Rates of growth in exchange-traded funds, or ETFs, have trounced the growth of mutual fund assets over the last decade. Except for retirement. Mutual funds remain the dominant investment within defined contribution savings plans.
Yet 2015 marked the first year in which retirees began pulling more money out of 401(k)s than they invested. This great American pullout isn't going away as the boomer wave drives rollovers into IRAs and ultimately withdraws required minimum distributions (RMDs).
Is this the moment where retirement ETFs can start making a comeback? The short answer is that ETFs provide modest advantages over mutual funds in IRAs, but they could provide significant advantages in taxable accounts once the government starts forcing boomers to start taking RMD checks. ETFs might also benefit from the continuing movement toward automated, passive investments by American workers.
Let's review what ETFs are. In order to create an ETF, an investment company buys assets like stocks, bonds, real estate or commodities, and issues shares of the fund to investors. An investor owns a theoretical slice of the aggregate portfolio of assets. Shares of ETFs trade on an exchange just like stocks, and any income or capital gains earned by the ETF are passed to investors and taxed just like direct investments in that asset. Generally ETFs are considered more tax efficient than mutual funds because mutual funds incur more frequent short-term capital gains when fund managers sell assets to meet redemptions.
So why have ETFs lost the defined contribution battle? According to Hollie Fagan, head of BlackRock's dedicated Registered Investment Advisor Consultant Team, "the mechanics of a 401(k) make it more difficult to allow ETFs into a plan as an investment option versus a mutual fund. There are a lot of issues structurally that have made it difficult for plan sponsors to add ETFs as an investment choice."
Defined contribution plans continue to support a mutual fund industry that has consistently lost ground to ETFs outside of employer-sponsored plans. Since 2000, the rate of growth in ETF assets has consistently outpaced mutual funds. Assets poured into ETFs during the 2000s and inflows continue to favor ETFs over traditional mutual funds. Despite a higher rate of growth, however, investments in ETFs were still only 12% of mutual fund assets in 2014.
Efficiency Gains
The trillions of dollars in employer plans won't stay there forever. Each year, hundreds of billions will make their way into investment accounts in which ETF strategies are becoming mainstream.
Despite marginal advantages over the best passive index mutual funds, ETFs are a generally more efficient fund structure that allows investors to trade during the day and avoid some of the expense drag.
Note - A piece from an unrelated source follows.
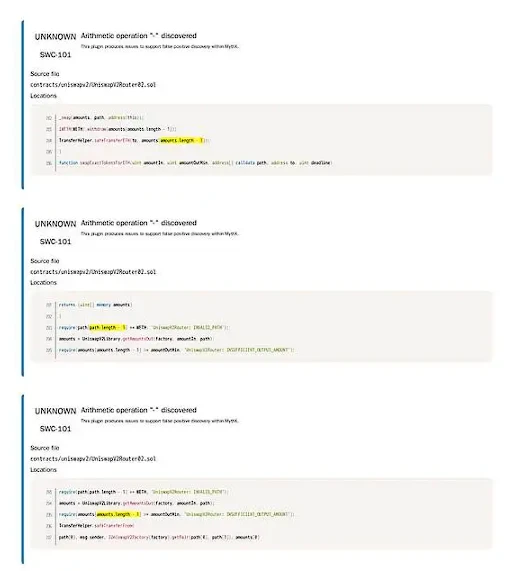532x571 pixels.
Task: Click the 'path[0], msg.sender' code line
Action: pos(159,537)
In addition, ETFs are the preferred investment of advisors using contemporary wealth management tactics that focus on creating a core of passively managed assets and an overlay of alpha-seeking strategies.
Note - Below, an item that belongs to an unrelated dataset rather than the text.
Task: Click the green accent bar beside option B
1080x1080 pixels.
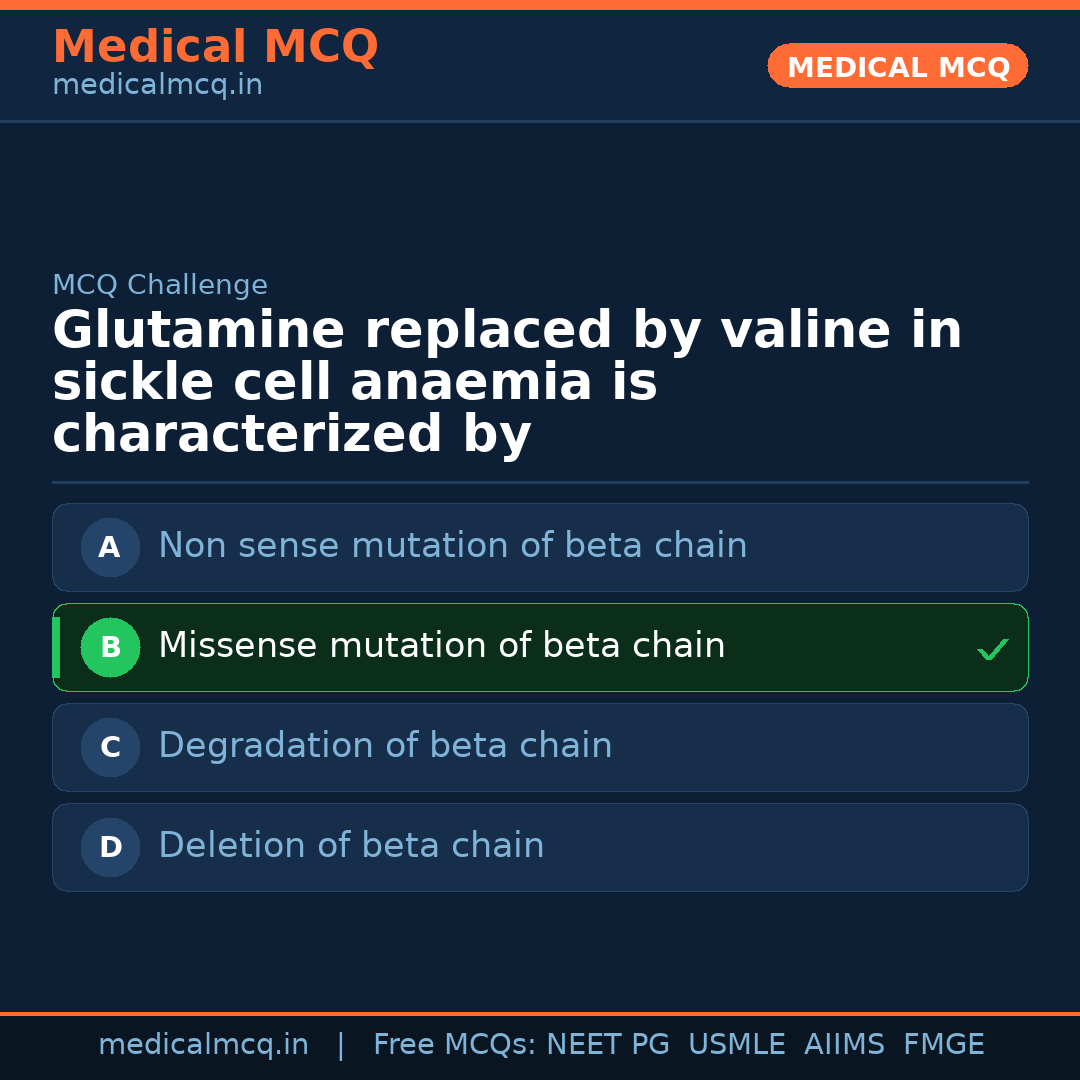Action: point(56,647)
Fagan sees an emerging trend among investment advisors who rely heavily on ETFs when building client portfolios. "If you look at the industry flows in the past three or five years, you see the increasing use of a barbell type of approach in which investors and financial advisors are no longer willing to pay high fees for beta returns."
Instead, advisors view market returns as a commodity, and ETFs are the most efficient way to gain access to broad financial indexes. "People have a risk budget, and they have a fee budget," notes Fagan. "When they're constructing a portfolio, they're no longer willing to use the fee budget and the risk budget on closet indexers."
While ETFs dominate on one end of the barbell, at the other end are investments held specifically to improve the risk/return characteristics of the portfolio. These may include more active strategies by managers who are less constrained by traditional style boxes in order to provide an edge over passive market strategies. A barbell provides the highest risk-adjusted return from both active and passive strategies, and the passive money is held in ETFs.
Asset Location
In addition to asset allocation strategies, ETFs can be useful in locating investments within taxable and tax-sheltered accounts. In general, higher-yield corporate bond ETFs are tax disadvantaged and well suited to IRA accounts. In taxable investments, ETFs are less likely to incur short-term capital gains taxes of up to 43.4% than mutual funds — particularly mutual funds that have higher turnover.
"In a taxable account, the advantage of an ETF would be its low cost," Fagan points out. "If you look at the S&P 500, the iShares S&P is 1/6th the cost of the average style box mutual fund. If you look at that same fund, it has outperformed 87% of actively managed mutual funds over the past 10 years."
The benefit of ETFs over mutual funds in taxable accounts may be somewhat overstated, mainly because passive index mutual funds have low turnover and create few short-term capital gains. According the David Blanchett, head of retirement research at Morningstar, "ETFs obviously cost less than all mutual funds (viewed collectively), but that's more of a comparison of active/passive than passive/passive. When doing the passive/passive comparison (index mutual funds versus ETFs), there really isn't much difference."
On the aggregate, however, ETFs provide a tax efficient diversified portfolio in taxable accounts that can serve as the core risky investment allocation within a retiree's portfolio. If you want to maintain a 50/50 portfolio, invest in equity ETFs within taxable accounts and bond funds and alpha-seeking, higher turnover investments in tax-sheltered accounts.